PROBLEM A >>
Summarize the review of Unclenching The Fists in two sentences.
PROBLEM B >>
Reproduce the passage of the review of Unclenching The Fists between "Dir: Kira Kovalenko." and "challenging feature’s future.", inclusive, substituting "sincere" for "earnest".

TEXT SECTION >>
Russian filmmaker Kira Kovalenko makes her debut with this intense, Un Certain Regard-winning family drama

Unclenching The Fists

Source: Wild Bunch International

‘Unclenching The Fists’

Dir: Kira Kovalenko. Russia. 2021. 97mins

A young woman fears that she has one last chance to escape the virtual prison created by her father in a soul-destroying mining town in the Caucasus – but, after years of smothering constraint, the biggest obstacle to her dream may actually be herself. While this is a promising premise, Kira Kovalenko’s second film (after 2016’s Sofichka) can come across much like its characters: earnest, intense and often suffocating. Winning of the top prize in the newly-revitalised Un Certain Regard section 2021 - under Jury president Andrea Arnold - will guarantee further festival play, while he rubber stamp of Alexander Rodnyansky and Sergey Melkumov, who produced Andrey Zvyagintsev’s last three features and Kantemir Balagov’s Beanpole (which won Un Certain Regard’s Best Director award in 2019), will also help secure this challenging feature’s future.

Kovalenko and her DoP Pavel Fomintsev reflect this bitter, claustrophobic environment through a camera that clings to the characters much as they cling to each other

The setting is Mazur, in North Ossetia, a town nestled against stark cliffs. There isn’t much to see; the overwhelming sense is of concrete hugging grey rock, a desolate drabness. The apartment where Ada (Milana Aguzarova) lives with her father Zaur (Alik Karaev) and doting younger brother Dakko (Khetag Bibilov) is a slab that could be a retro-futuristic prison block. 

And it might as well be a jail, not least since Zaur has the only key, and only lets his grown children out of the house to work. The man is a snake, interrogating Ada’s every move, smiling as he orders her to pour her perfume down the sink, hiding her passport. Most heinously, he is preventing her from having an operation that will enable her to fully recover from a terrible childhood injury and, perhaps, move on with her life. 

The implication is that Ada’s mother has died, some time before. Her only hope is her older brother, Akim (Soslan Khugaev), who has managed to escape dad’s clutches to work in Rostov. And now he has returned, to liberate his sister. Is it too late? Ada tells Akim that, “I’m out of time. I might stay like this.” She’s referring to her physical condition, but the real problem may be that she’s been held back for so long that she’s become mentally ill. She certainly makes her brother’s task extremely difficult.

SOURCE DATA >>
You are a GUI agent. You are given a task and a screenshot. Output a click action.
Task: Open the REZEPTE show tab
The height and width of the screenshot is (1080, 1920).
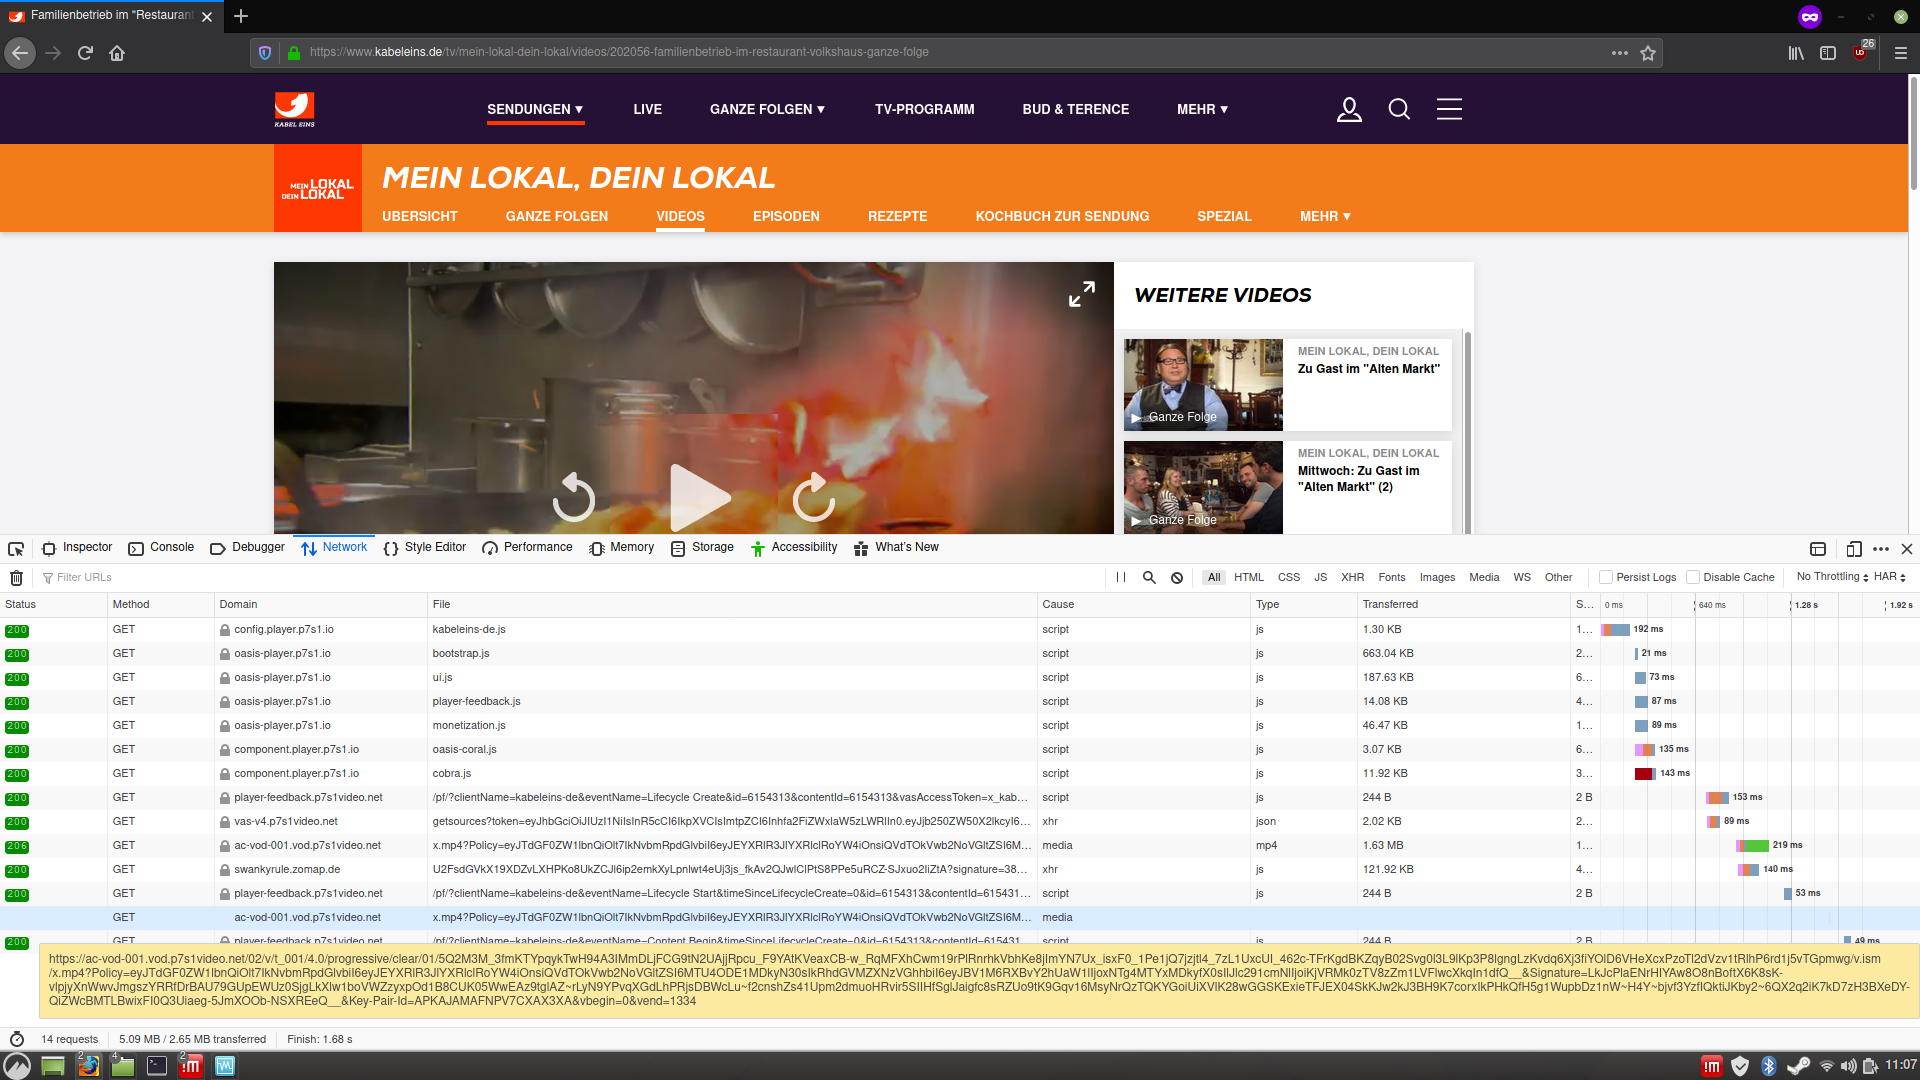[897, 216]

FULL RESPONSE A >>
Kira Kovalenko's Unclenching The Fists, which won the top prize in the Un Certain Regard section in 2021, follows Ada, a young woman in the mining town of Mazur in North Ossetia whose father Zaur keeps his grown children virtually imprisoned, hiding her passport and preventing an operation she needs after a childhood injury. Her hope rests with her older brother Akim, who returns from Rostov to free her, though the review suggests that years of confinement may have made Ada herself the biggest obstacle and finds that the film can come across as earnest, intense and often suffocating.

FULL RESPONSE B >>
Dir: Kira Kovalenko. Russia. 2021. 97mins

A young woman fears that she has one last chance to escape the virtual prison created by her father in a soul-destroying mining town in the Caucasus – but, after years of smothering constraint, the biggest obstacle to her dream may actually be herself. While this is a promising premise, Kira Kovalenko’s second film (after 2016’s Sofichka) can come across much like its characters: sincere, intense and often suffocating. Winning of the top prize in the newly-revitalised Un Certain Regard section 2021 - under Jury president Andrea Arnold - will guarantee further festival play, while he rubber stamp of Alexander Rodnyansky and Sergey Melkumov, who produced Andrey Zvyagintsev’s last three features and Kantemir Balagov’s Beanpole (which won Un Certain Regard’s Best Director award in 2019), will also help secure this challenging feature’s future.